Дуб, о который она опиралась спиной, казалось давал ей свои природные силы, и она чувствовала, что немного успокоилась. Однако, как только к ней подошли Генка с Олей, она, снова увидев в глазах подруги участие и сочувствие, снова испытала смятение. Лучше бы Оля сделала вид, что ничего не замечает. Неужели она не понимает, что, глядя на нее с жалостью, она усугубляет ее душевную тяжесть?
– Ну, давай признавайся, что с тобой случилось? – с разлету налетела на нее с вопросами Оля. – Если заболела, то так и скажи! Тебя освободят от практики! Нельзя в лес идти больной! Так, лоб вроде нормальный – температуры нет, – приложила она бесцеремонно ладонь к Светиному лбу.
Беспокойство подруги воспринималось Светой, как что-то болезненное и неуместное. Ну что она из-за ерунды всполошилась? Дома ее никто не трогал никогда, когда ей снились страшные сны, никто не выяснял причин ее подавленности. Все вели себя, как обычно, и она постепенно сама успокаивалась. Сейчас она тоже бы потихонечку успокоилась, но волнение в больших глазах подруги снова и снова заставляло ее чувствовать свой страх. Однако Света поняла, что Оля так и будет беспокоиться, если она не скажет ей причину своего подавленного состояния.
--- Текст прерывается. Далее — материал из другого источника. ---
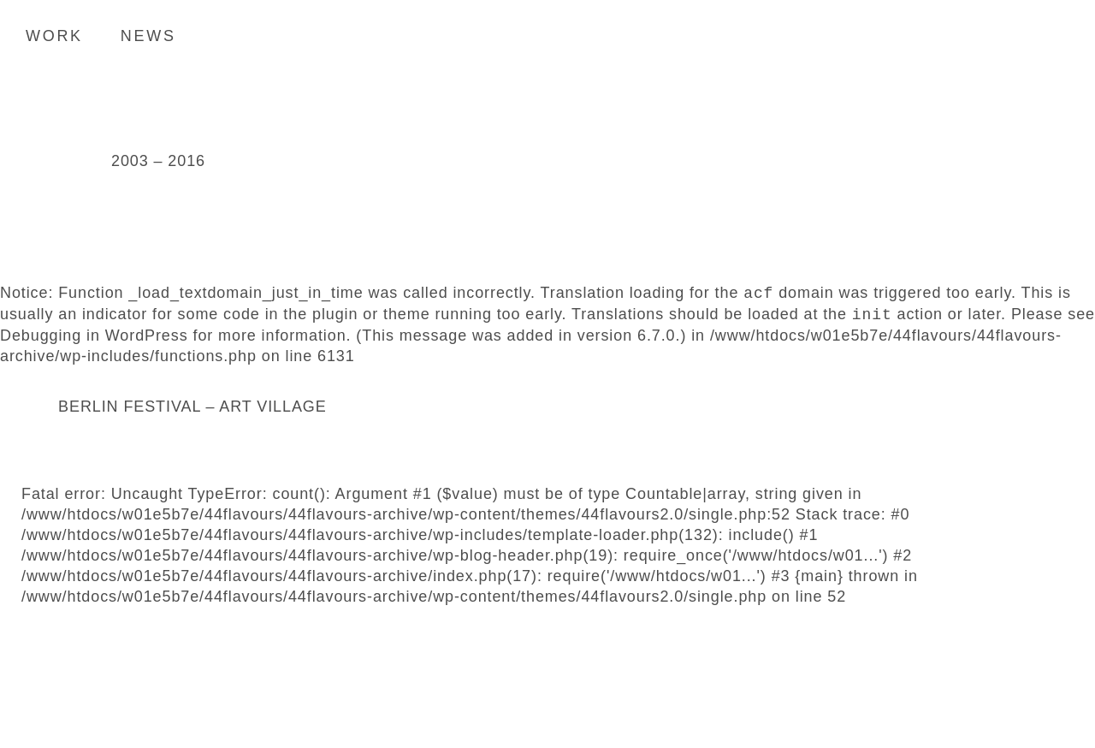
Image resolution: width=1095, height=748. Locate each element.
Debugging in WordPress (94, 335)
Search (1056, 35)
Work (54, 36)
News (148, 36)
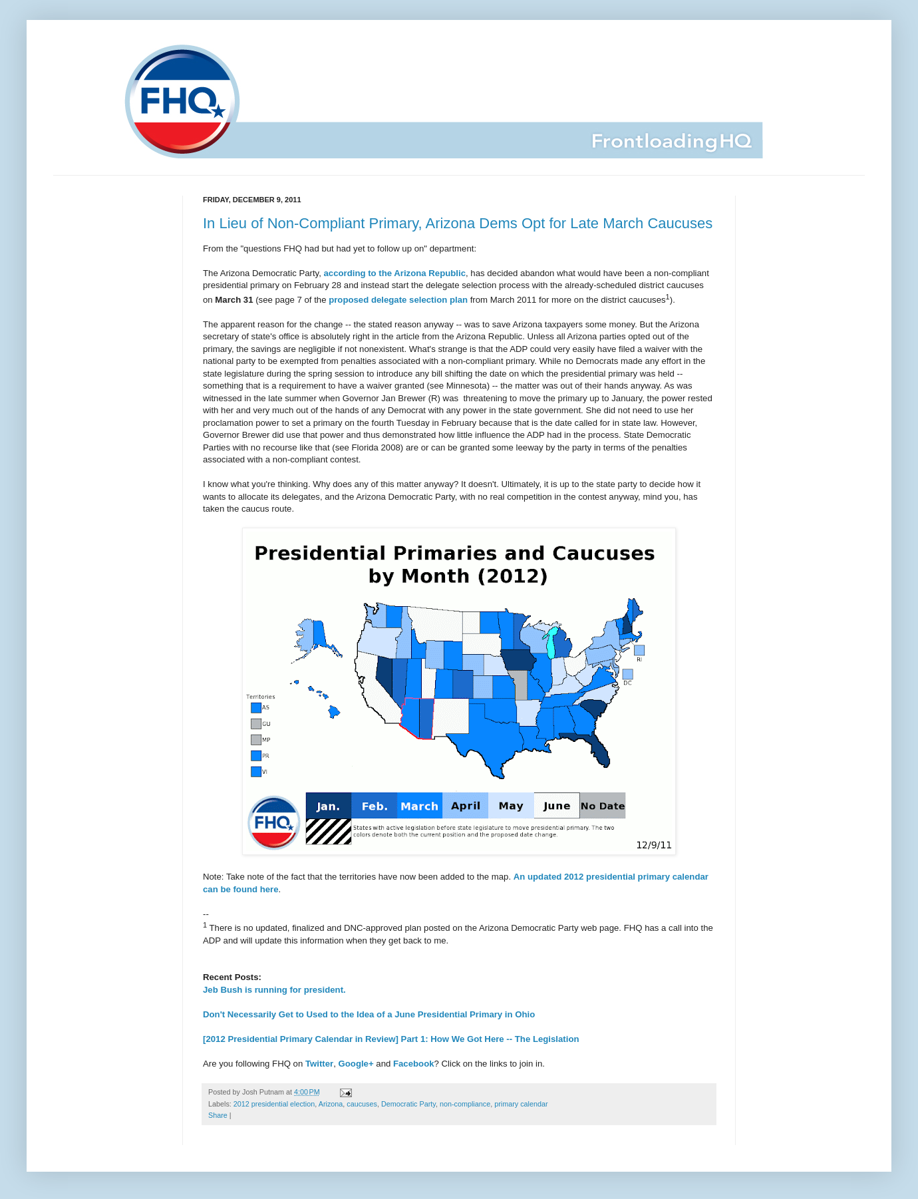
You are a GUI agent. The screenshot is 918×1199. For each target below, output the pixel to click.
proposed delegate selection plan (398, 300)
– Мне приснился страшный сон, – как можно обыденней сказала она, надеясь, что такой ответ удовлетворит подругу. Страшные сны ведь снятся многим…
– И все? Только страшный сон? – удивилась Оля и посмотрела на рядом стоящего длинного Генку. Тот только хмыкнул скептически, будто говоря: «Я же говорил тебе, что она просто не с той ноги встала!»
Ничего себе «и все»! Света с удивлением посмотрела на друзей. А ведь для них и для всех остальных ее сны не имеют никакого значения! То отчаяние, безысходность и стыд, какие она испытывала во снах, были известны только ей одной.
– Ты не понимаешь, – всхлипнув, произнесла Света. – Это очень страшный сон.
– Расскажи.
Как? Вот так взять и просто рассказать? Света влажными глазами посмотрела на Олю, на Генку, на студентов, окруживших длинный стол… Расскажи! Оля не понимает, какие тяжелые чувства вызывают эти сны, какие мрачные образы они воскрешают! Разрушительные, уничтожающие, мрачные, болезненные сны… И это все ворошить? Все это выносить наружу? Ни за что!
– Петр Валерьевич вышел! – с облегчением произнесла Света, увидев долговязую худую фигуру пожилого учителя, вышедшего из преподавательского домика.